GitHub - degski/soft_dwcas: CMPXCHG16B exposed

A software implementation of the dwcas (CMPXCHG16B on x86) instruction

Algorithms built around CAS typically read some key memory location and remember the old value. Based on that old value, they compute some new value. Then they try to swap in the new value using CAS, where the comparison checks for the location still being equal to the old value. If CAS indicates that the attempt has failed, it has to be repeated from the beginning: the location is re-read, a new value is re-computed and the CAS is tried again. Instead of immediately retrying after a CAS operation fails, researchers have found that total system performance can be improved in multiprocessor systems—where many threads constantly update some particular shared variable if threads that see their CAS fail use exponential backoff, in other words, wait a little before retrying the CAS.

soft_dwcas

The actual (hardware-)implementation is surpising and confusing (hence soft_dwcas, exposing its operation).
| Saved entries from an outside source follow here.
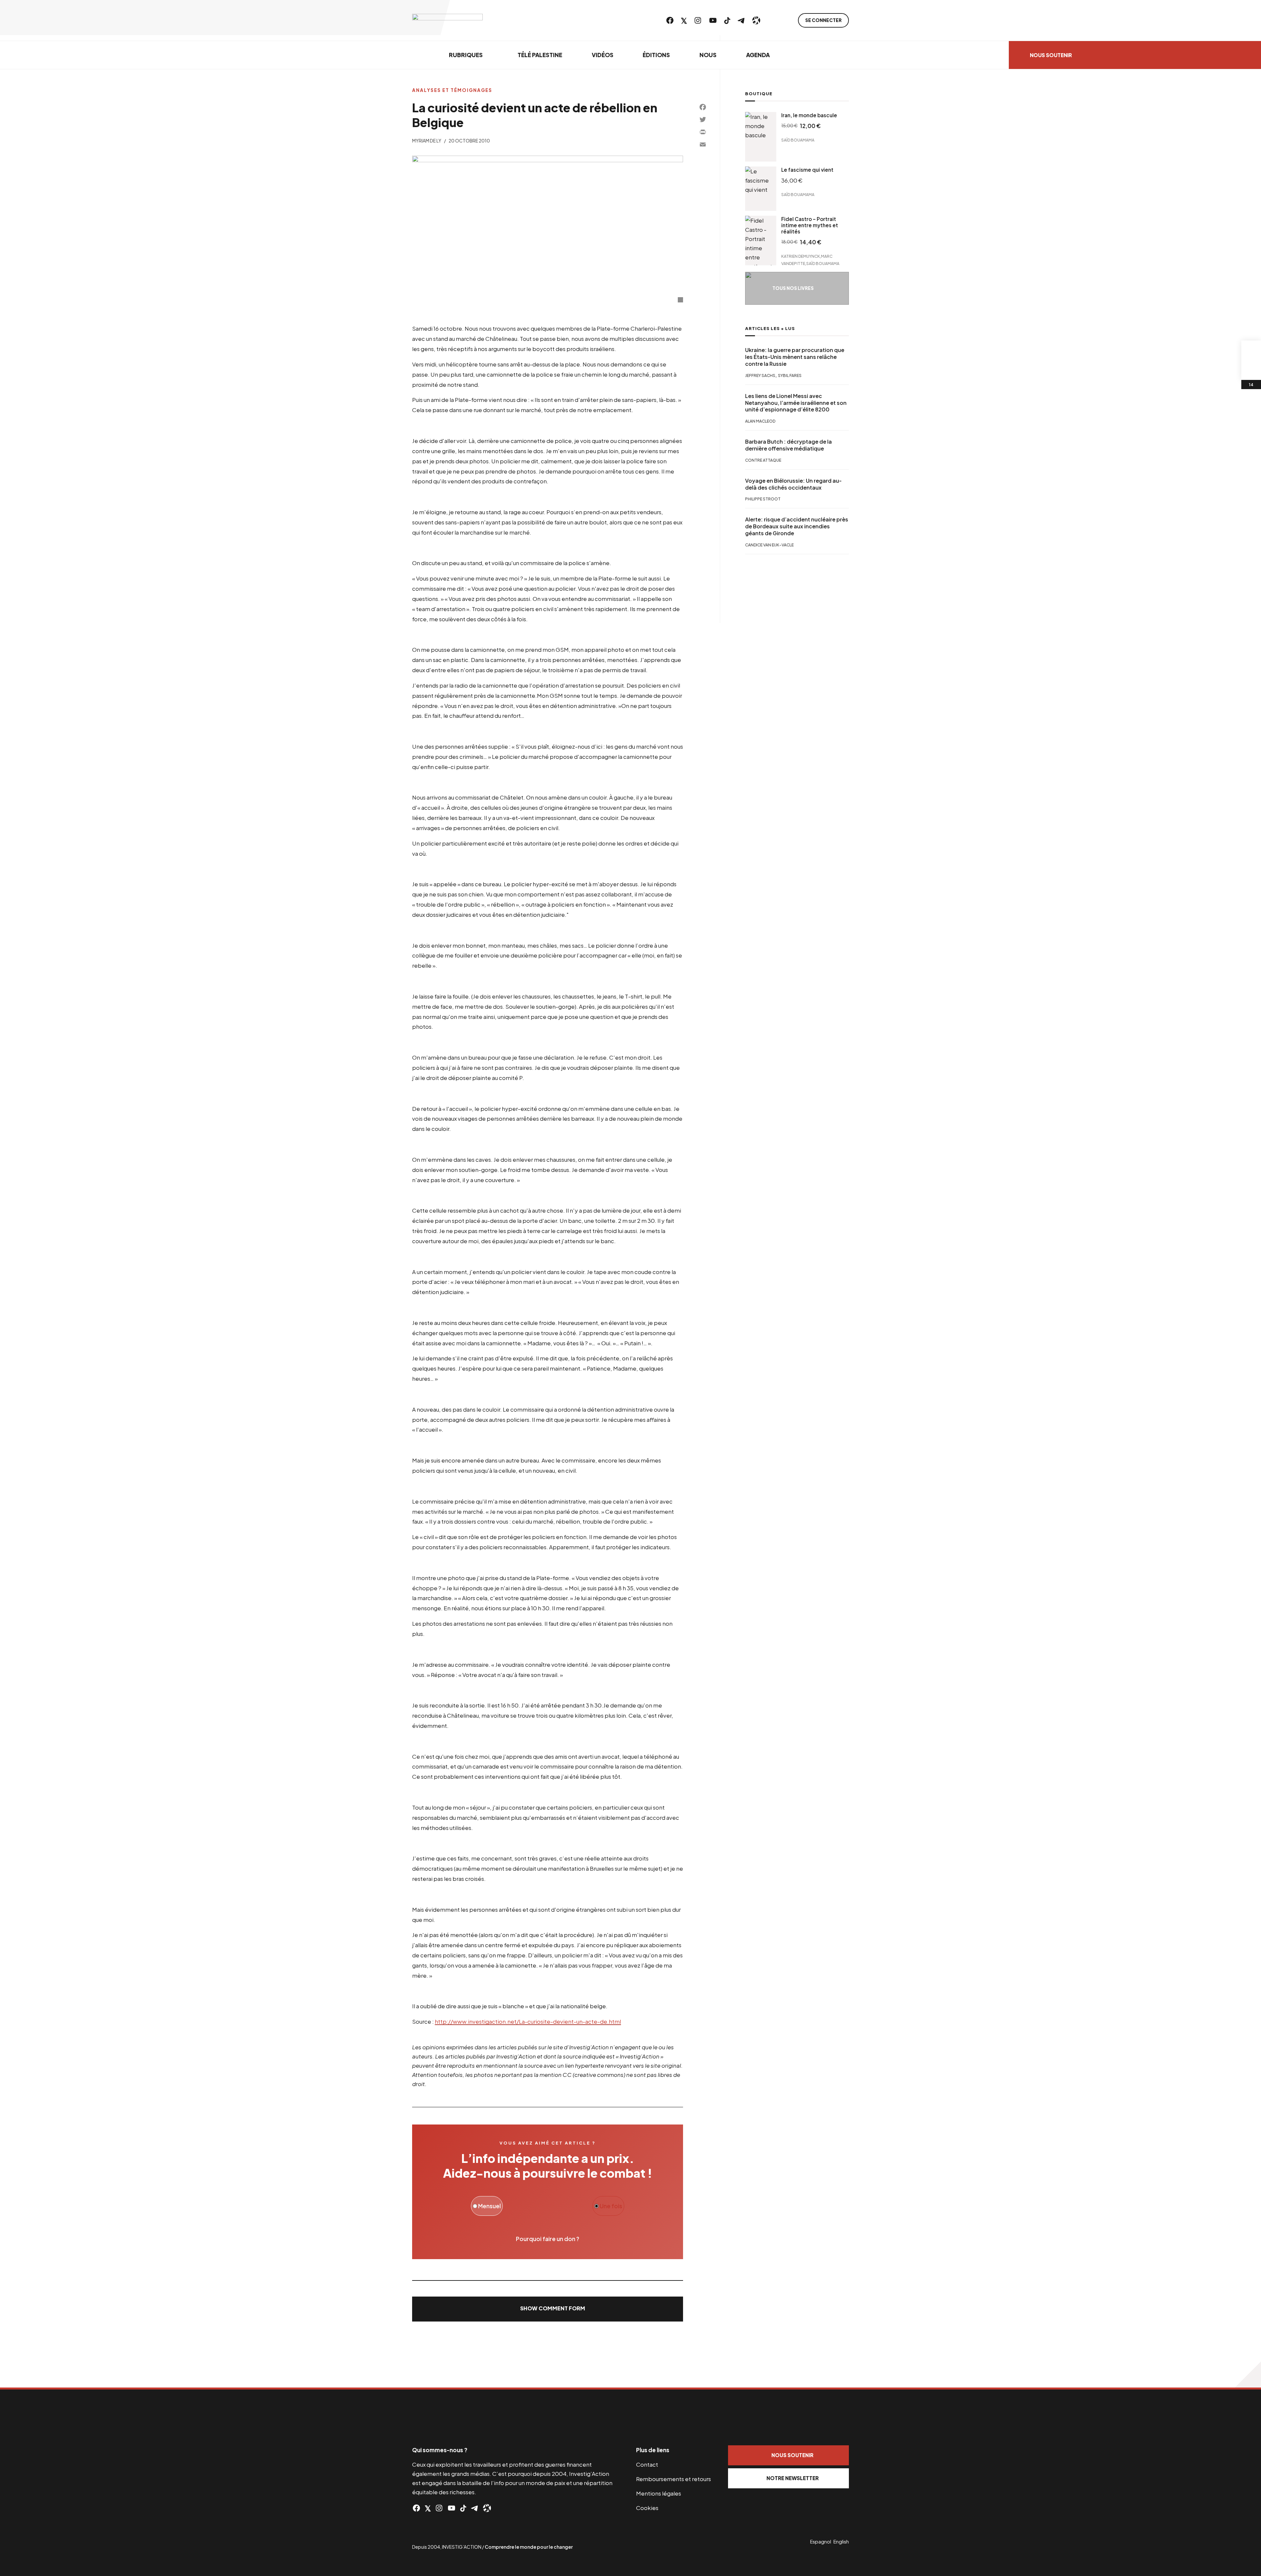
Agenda (758, 54)
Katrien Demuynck (800, 255)
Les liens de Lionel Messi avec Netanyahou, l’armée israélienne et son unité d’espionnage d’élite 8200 (796, 403)
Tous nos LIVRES (793, 288)
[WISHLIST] (1251, 370)
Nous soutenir (1051, 55)
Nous (708, 54)
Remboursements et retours (673, 2478)
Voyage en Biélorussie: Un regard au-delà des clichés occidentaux (793, 484)
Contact (647, 2464)
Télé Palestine (540, 54)
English (841, 2541)
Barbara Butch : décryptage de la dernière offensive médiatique (788, 445)
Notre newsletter (792, 2478)
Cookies (647, 2507)
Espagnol (820, 2541)
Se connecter (823, 20)
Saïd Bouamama (797, 140)
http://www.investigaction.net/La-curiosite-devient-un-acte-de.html (528, 2021)
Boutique (758, 93)
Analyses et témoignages (452, 90)
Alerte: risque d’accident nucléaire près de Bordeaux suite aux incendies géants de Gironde (796, 527)
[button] (547, 2309)
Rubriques (466, 54)
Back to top (1248, 2374)
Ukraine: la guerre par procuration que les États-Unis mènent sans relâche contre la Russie (794, 357)
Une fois (610, 2206)
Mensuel (489, 2206)
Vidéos (602, 54)
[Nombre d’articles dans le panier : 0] (1251, 350)
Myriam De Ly (426, 140)
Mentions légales (658, 2493)
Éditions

It is (slightly) usefull in developing as mis-using the CMPXCHG16B instruction results in an instant crash, while the soft_dwcas let's one inspect results more easily (print-debugging).

namespace lockless {

template<typename MutexType>
[[nodiscard]] HEDLEY_ALWAYS_INLINE bool soft_dwcas ( uint128_t * dest_, uint128_t ex_new_, uint128_t * cr_old_ ) noexcept {

    alignas ( 64 ) static MutexType cas_mutex;

    std::scoped_lock lock ( cas_mutex );

    bool check = not equal_m128 ( dest_, cr_old_ );

    std::memcpy ( cr_old_, dest_, 16 );

    if ( check )
        return false;

    std::memcpy ( dest_, &ex_new_, 16 );
    return true;
}

} // namespace lockless

Implementing this little function made me understand the difference between lockless and concurrent (mutex based) programming. I've listed in random order some of my thoughts:

mutexes prevent concurrency
soft_dwcas implies full serialization (i.e. has no real-world use other than real-world developing)
soft_dwcas cannot be used to test concurrency itself, just that the mechanics [of lockless progression] work
the mechanism used in lockless-programming is locks
dwcas uses 'the data' as a mutex, intrusive mutexes
as many intrusive mutexes as there are data points (as compared to 1, or a few)
CMPXCHG24B (fully lockless dl-list) and CMPXCHG32B?
illustrative, a mental model (CMPXCHG16B is 'similar' to soft_dwcas minus the mutex)
below a lockless implementation (for completeness sake)

dwcas (win/nix/ios)

namespace lockless {

[[nodiscard]] HEDLEY_ALWAYS_INLINE bool dwcas ( volatile uint128_t * dest_, uint128_t ex_new_, uint128_t * cr_old_ ) noexcept {
#if ( defined( __clang__ ) or defined( __GNUC__ ) )
    bool value;
    __asm__ __volatile__( "lock cmpxchg16b %1\n\t"
                          "setz %0"
                          : "=q"( value ), "+m"( dest_ ), "+d"( cr_old_->hi ), "+a"( cr_old_->lo )
                          : "c"( ex_new_.hi ), "b"( ex_new_.lo )
                          : "cc" );
    return value;
#else
    return _InterlockedCompareExchange128 ( ( volatile long long * ) dest_->lo, ex_new_.hi, ex_new_.lo,
                                            ( long long * ) cr_old_->lo );
#endif
}

} // namespace lockless